» Exercise brief: Which lines run from the line with "Where should I" to the end of the entries? Write out exactly those, leaving out the pictures.

» Working data:

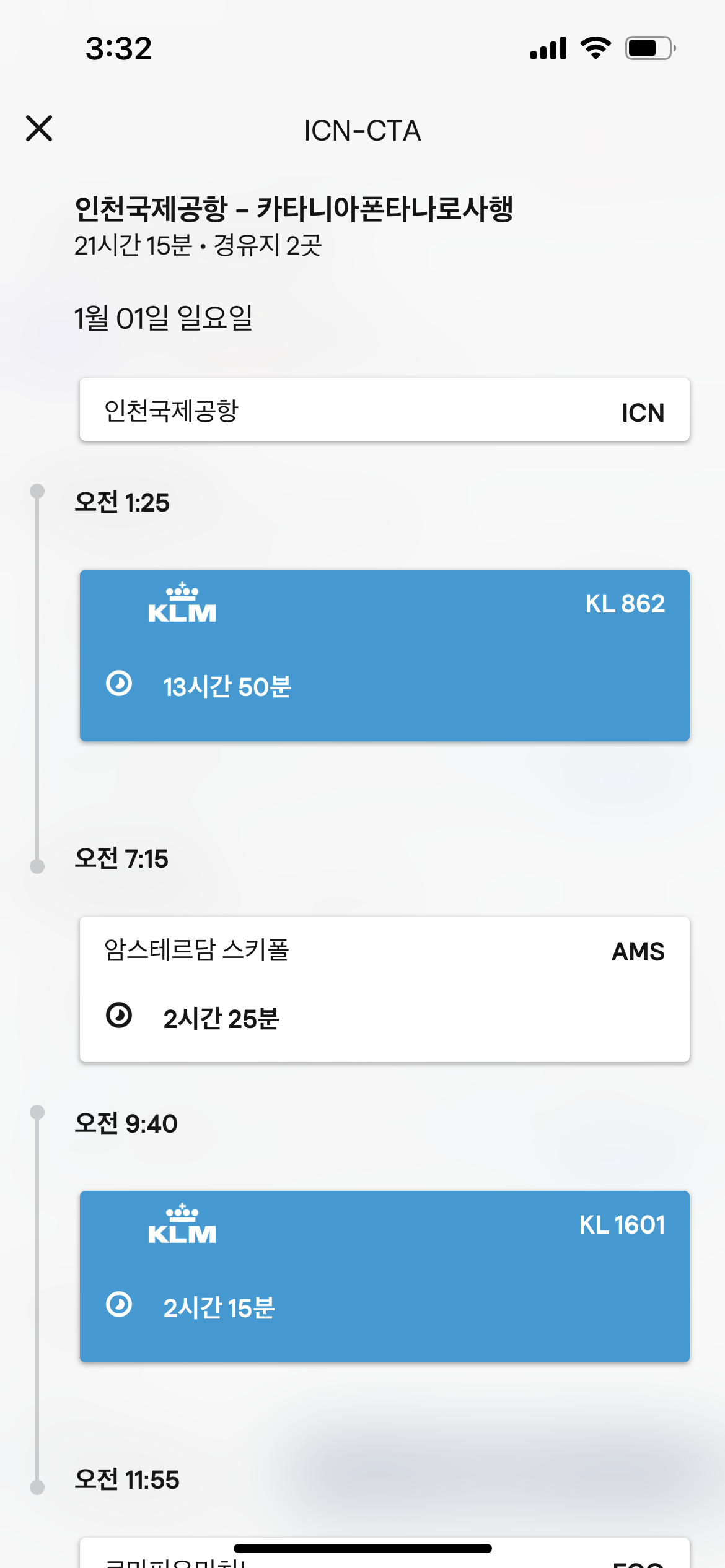Close the ICN-CTA flight details screen
Screen dimensions: 725x1568
pos(39,129)
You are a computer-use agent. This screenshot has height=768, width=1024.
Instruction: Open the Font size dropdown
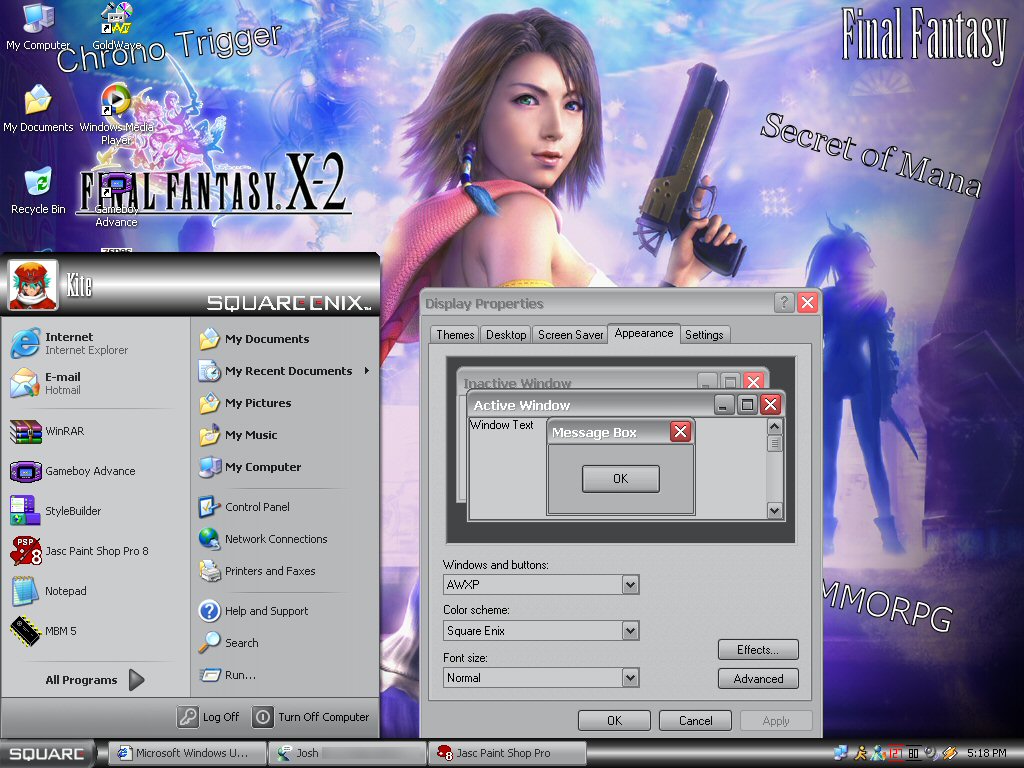[630, 678]
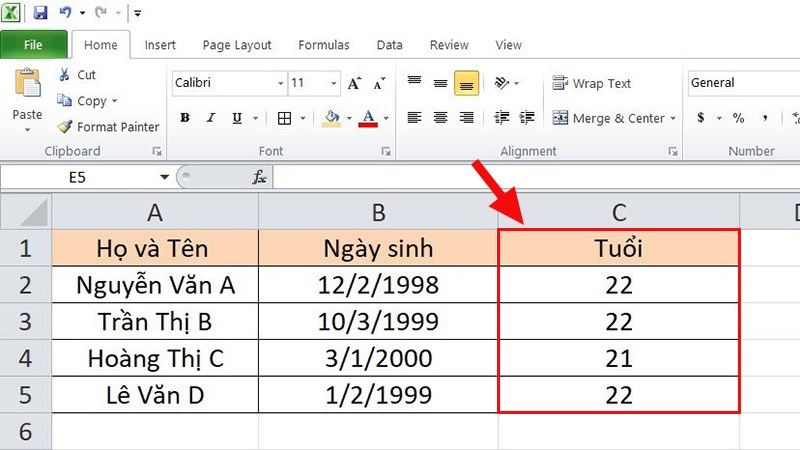Open the Borders grid icon
The height and width of the screenshot is (450, 800).
[x=284, y=118]
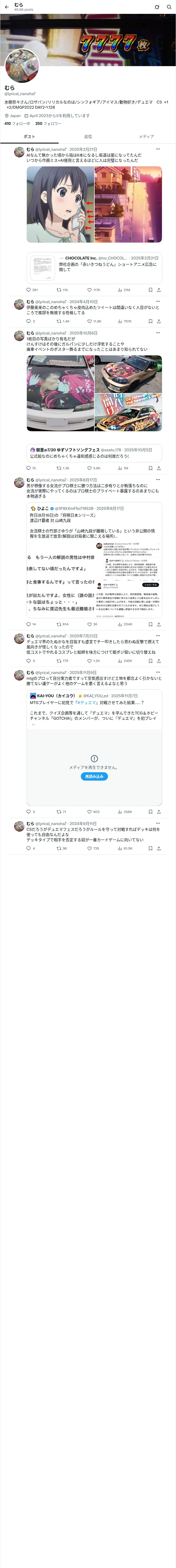The image size is (176, 1568).
Task: Open the search icon in the profile header
Action: [x=169, y=7]
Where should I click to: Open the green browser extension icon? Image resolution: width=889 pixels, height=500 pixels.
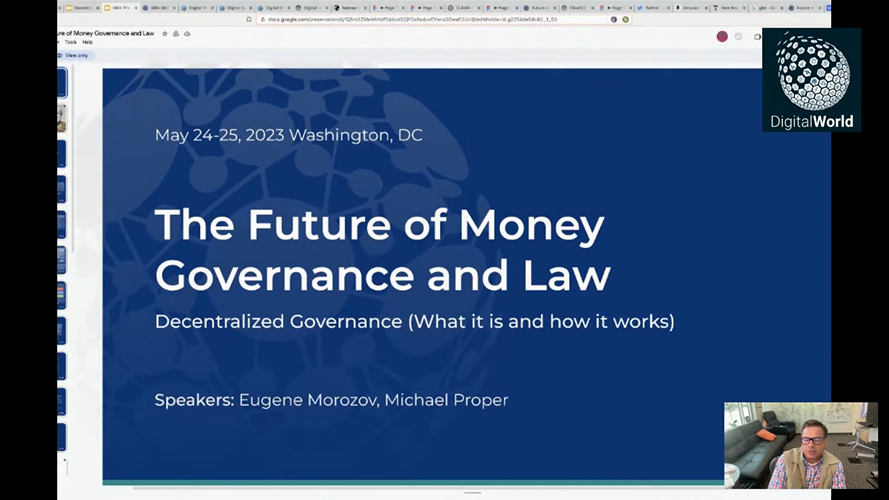pyautogui.click(x=626, y=19)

» Answer to this task:
Where should I click to: Open the green browser extension icon? Image resolution: width=889 pixels, height=500 pixels.
pyautogui.click(x=626, y=19)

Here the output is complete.